*** Data records Section Begins ***

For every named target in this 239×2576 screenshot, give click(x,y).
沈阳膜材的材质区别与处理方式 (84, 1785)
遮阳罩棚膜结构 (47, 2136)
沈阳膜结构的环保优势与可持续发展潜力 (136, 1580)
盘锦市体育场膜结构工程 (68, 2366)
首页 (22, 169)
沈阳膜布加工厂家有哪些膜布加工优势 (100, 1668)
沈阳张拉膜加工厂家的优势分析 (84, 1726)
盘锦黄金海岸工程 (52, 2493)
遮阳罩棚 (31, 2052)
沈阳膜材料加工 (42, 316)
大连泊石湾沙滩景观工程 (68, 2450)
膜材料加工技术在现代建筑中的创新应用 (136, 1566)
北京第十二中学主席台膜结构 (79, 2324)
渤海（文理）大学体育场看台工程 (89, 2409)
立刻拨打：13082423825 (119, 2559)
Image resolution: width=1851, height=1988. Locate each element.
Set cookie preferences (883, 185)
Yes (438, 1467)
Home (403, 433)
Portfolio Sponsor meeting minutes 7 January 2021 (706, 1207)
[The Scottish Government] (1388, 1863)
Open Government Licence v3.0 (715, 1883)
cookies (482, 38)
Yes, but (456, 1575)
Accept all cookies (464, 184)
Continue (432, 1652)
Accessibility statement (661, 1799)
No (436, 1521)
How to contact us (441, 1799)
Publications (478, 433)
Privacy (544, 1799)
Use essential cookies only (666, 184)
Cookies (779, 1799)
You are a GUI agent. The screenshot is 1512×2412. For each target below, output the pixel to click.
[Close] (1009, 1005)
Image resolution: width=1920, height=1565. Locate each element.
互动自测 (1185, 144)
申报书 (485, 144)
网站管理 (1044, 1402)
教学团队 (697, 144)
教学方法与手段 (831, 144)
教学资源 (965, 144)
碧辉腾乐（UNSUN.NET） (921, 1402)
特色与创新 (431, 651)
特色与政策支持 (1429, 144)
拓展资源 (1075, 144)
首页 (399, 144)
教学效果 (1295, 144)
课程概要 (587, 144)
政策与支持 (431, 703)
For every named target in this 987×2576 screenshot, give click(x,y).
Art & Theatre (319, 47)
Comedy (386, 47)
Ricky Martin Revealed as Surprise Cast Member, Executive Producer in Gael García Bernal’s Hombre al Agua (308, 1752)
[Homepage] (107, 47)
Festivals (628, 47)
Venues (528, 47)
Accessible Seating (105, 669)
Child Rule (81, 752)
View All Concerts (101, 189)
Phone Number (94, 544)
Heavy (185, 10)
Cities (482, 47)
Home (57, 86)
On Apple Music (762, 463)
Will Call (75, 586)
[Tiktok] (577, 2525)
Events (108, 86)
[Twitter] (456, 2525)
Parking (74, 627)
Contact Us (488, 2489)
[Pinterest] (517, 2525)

*** Data records Section Ends ***

**Exercise brief:**
The entire listing should be repeated with no line missing and no word altered.

**Response below:**
For every named target in this 239×2576 screenshot, give click(x,y).
沈阳膜材的材质区别与处理方式 (84, 1785)
遮阳罩棚膜结构 (47, 2136)
沈阳膜结构的环保优势与可持续发展潜力 (136, 1580)
盘锦市体育场膜结构工程 (68, 2366)
首页 (22, 169)
沈阳膜布加工厂家有哪些膜布加工优势 (100, 1668)
沈阳张拉膜加工厂家的优势分析 (84, 1726)
盘锦黄金海岸工程 (52, 2493)
遮阳罩棚 (31, 2052)
沈阳膜材料加工 (42, 316)
大连泊石湾沙滩景观工程 (68, 2450)
膜材料加工技术在现代建筑中的创新应用 (136, 1566)
北京第十二中学主席台膜结构 (79, 2324)
渤海（文理）大学体育场看台工程 (89, 2409)
立刻拨打：13082423825 (119, 2559)
Image resolution: width=1851, height=1988. Locate each element.
Set cookie preferences (883, 185)
Yes (438, 1467)
Home (403, 433)
Portfolio Sponsor meeting minutes 7 January 2021 (706, 1207)
[The Scottish Government] (1388, 1863)
Open Government Licence v3.0 (715, 1883)
cookies (482, 38)
Yes, but (456, 1575)
Accept all cookies (464, 184)
Continue (432, 1652)
Accessibility statement (661, 1799)
No (436, 1521)
How to contact us (441, 1799)
Publications (478, 433)
Privacy (544, 1799)
Use essential cookies only (666, 184)
Cookies (779, 1799)
You are a GUI agent. The screenshot is 1512×2412. For each target below, output the pixel to click.
[Close] (1009, 1005)
Image resolution: width=1920, height=1565. Locate each element.
互动自测 (1185, 144)
申报书 (485, 144)
网站管理 (1044, 1402)
教学团队 (697, 144)
教学方法与手段 (831, 144)
教学资源 (965, 144)
碧辉腾乐（UNSUN.NET） (921, 1402)
特色与创新 (431, 651)
特色与政策支持 (1429, 144)
拓展资源 (1075, 144)
首页 (399, 144)
教学效果 (1295, 144)
课程概要 (587, 144)
政策与支持 (431, 703)
For every named target in this 987×2576 screenshot, give click(x,y).
Art & Theatre (319, 47)
Comedy (386, 47)
Ricky Martin Revealed as Surprise Cast Member, Executive Producer in Gael García Bernal’s Hombre al Agua (308, 1752)
[Homepage] (107, 47)
Festivals (628, 47)
Venues (528, 47)
Accessible Seating (105, 669)
Child Rule (81, 752)
View All Concerts (101, 189)
Phone Number (94, 544)
Heavy (185, 10)
Cities (482, 47)
Home (57, 86)
On Apple Music (762, 463)
Will Call (75, 586)
[Tiktok] (577, 2525)
Events (108, 86)
[Twitter] (456, 2525)
Parking (74, 627)
Contact Us (488, 2489)
[Pinterest] (517, 2525)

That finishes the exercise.